I was always afraid the day would come when those of advanced age would realize that their proximity to death made them excellent suicide warriors. Which I’m assuming was the plan here. A bunch of geriatric terrorists speeding down the freeway trying to throw lethal chemicals out of the window can only end badly.

Interesting, though, was what the writer of the book ABSOLVED had to say in reaction to the plot and the news that his book had inspired the members of Al-Grayda.

“In the book’s introduction, Vanderboegh calls it a “cautionary tale for the out-of-control gun cops of the ATF.”

“For that warning to be credible, I must also present what amounts to a combination field manual, technical manual and call to arms for my beloved gunnies of the armed citizenry,” he writes. “They need to know how powerful they could truly be if they were pushed into a corner.”

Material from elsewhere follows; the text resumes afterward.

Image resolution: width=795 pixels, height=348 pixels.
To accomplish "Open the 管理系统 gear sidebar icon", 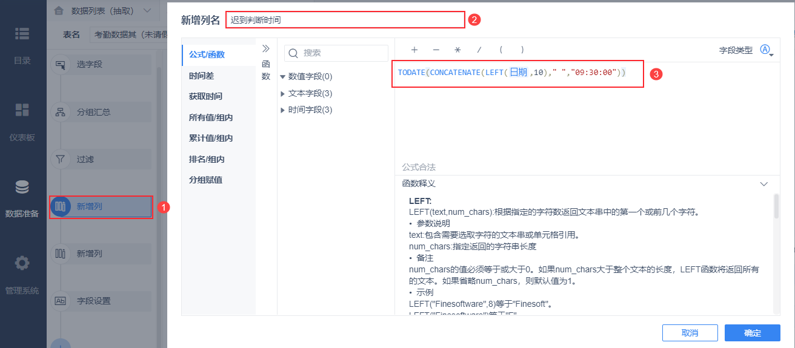I will click(x=22, y=263).
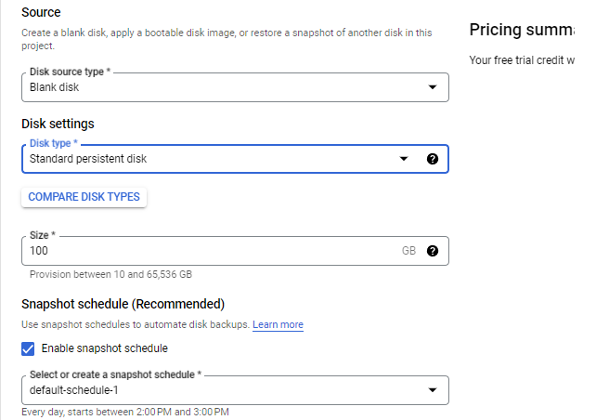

In an interview, Vanderboegh said he didn’t know the four men and bears no responsibility for the alleged plot.

“I’m glad that the FBI has apparently short-circuited some weak-minded individuals from misinterpreting my novel,” he said.”

You know I can actually feel for the guy. He’s just publishing his paranoid fantasies. Along with a combination “field manual, technical manual and call to arms for my beloved gunnies of the armed citizenry”. And that beautiful, innocent vision has to be marred by the actions of a few people who read it and did it what it told them to do.

And no, those are not the actual terrorists in the picture. That’s Kirk Douglas and Burt Lancaster in the 1986 film TOUGH GUYS (who are about to shoot each other in the face apparently). It’s about two old-timey gangsters who get out of prison after like 30 years and try to rob a train with Dana Carvey. Because the 80’s were just like that.